One investor had put a total price tag of HK$100 million (RM39.51 million) on 34 parking spaces in a commercial building near Western, said Sean Tsoi, a dealer at property development and investment agency AGW Holdings Ltd, referring to an area just five minutes by car from the heart of Hong Kong’s financial district.
The average price for each space in the building was about HK$3 million, higher than the cost of a small apartment in some areas of Hong Kong, which is home to the world’s most expensive residential and retail property.
“Car parks have become a new hot item,” said Hanson Lam, senior property consultant at Midland Realty. “They’re overpriced and I worry that there might be a bubble.”
Lam said prices of parking spaces had jumped 20 to 30 per cent since the government’s latest property curbs in October.
Developers such as Sun Hung Kai Properties Ltd, Hong Kong’s largest property developer, and Cheung Kong (Holdings) Ltd, controlled by the city’s richest man Li Ka-shing, had sold more than 2,000 new parking spaces over the past two weeks, said Wong Leung Sing, research associate director at Centaline Property Agency.
Wong said sales of new parking spaces had surged about 50 per cent so far this month although he was not alarmed.

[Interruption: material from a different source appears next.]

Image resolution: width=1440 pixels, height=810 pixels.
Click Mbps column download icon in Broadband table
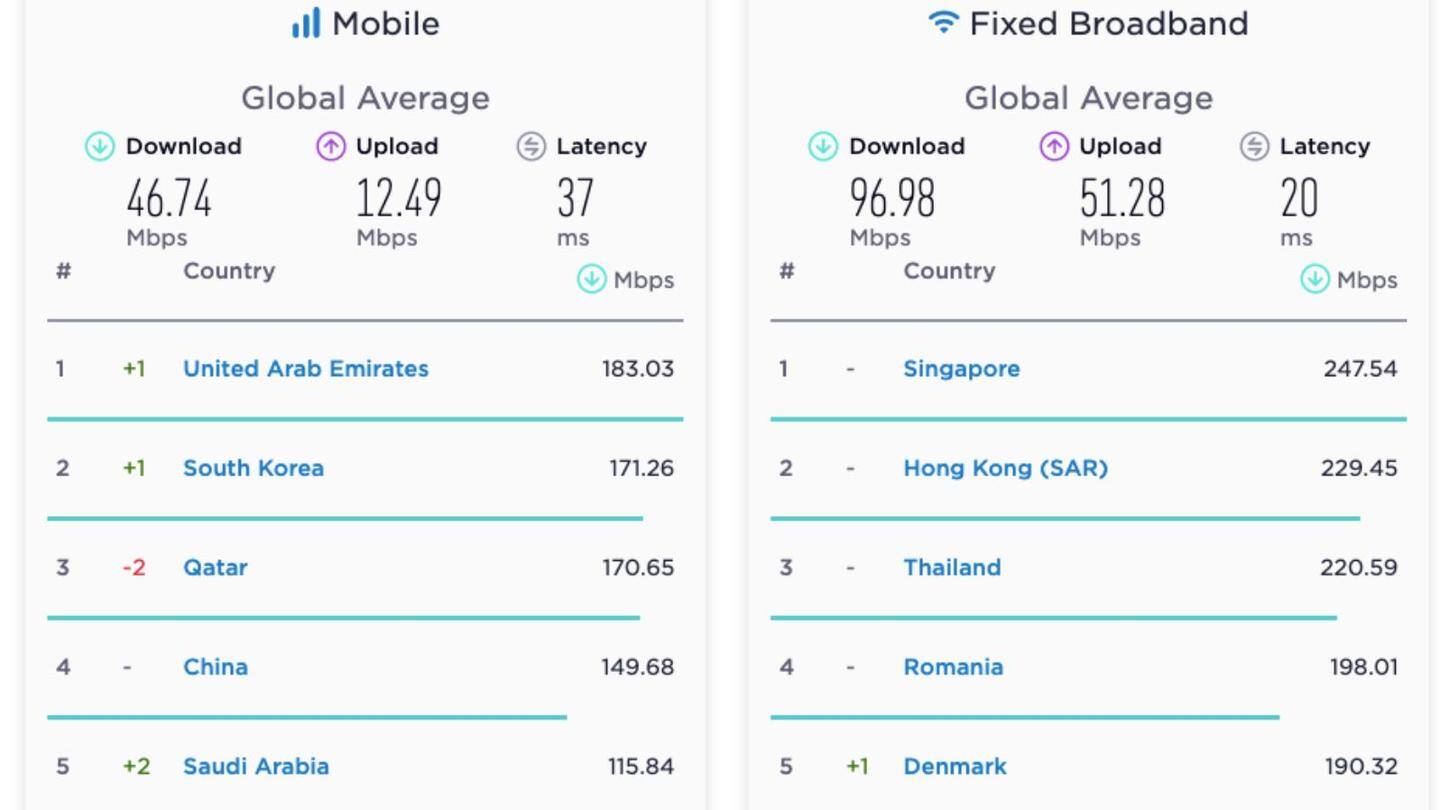(x=1315, y=280)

“It’s a simple logic for investors: if you don’t allow me to buy residential properties, then I will turn to parking spaces, and it’s still more profitable than putting money in the bank,” he said.
Hong Kong leader Leung Chun-ying, who took over on July 1, earlier this month expressed concern over the impact of hot money flows into the city after the US launched a third round of quantitative easing in September.
“Capital is flowing into Hong Kong, into its property market. Some people buy luxury properties, we’ve seen soaring prices there ... money is also flowing into shops, commercial premises and car parks,” Leung said.
An inflow of hot money forced the city’s central bank to intervene last month to protect its currency band for the first time since the global financial crisis.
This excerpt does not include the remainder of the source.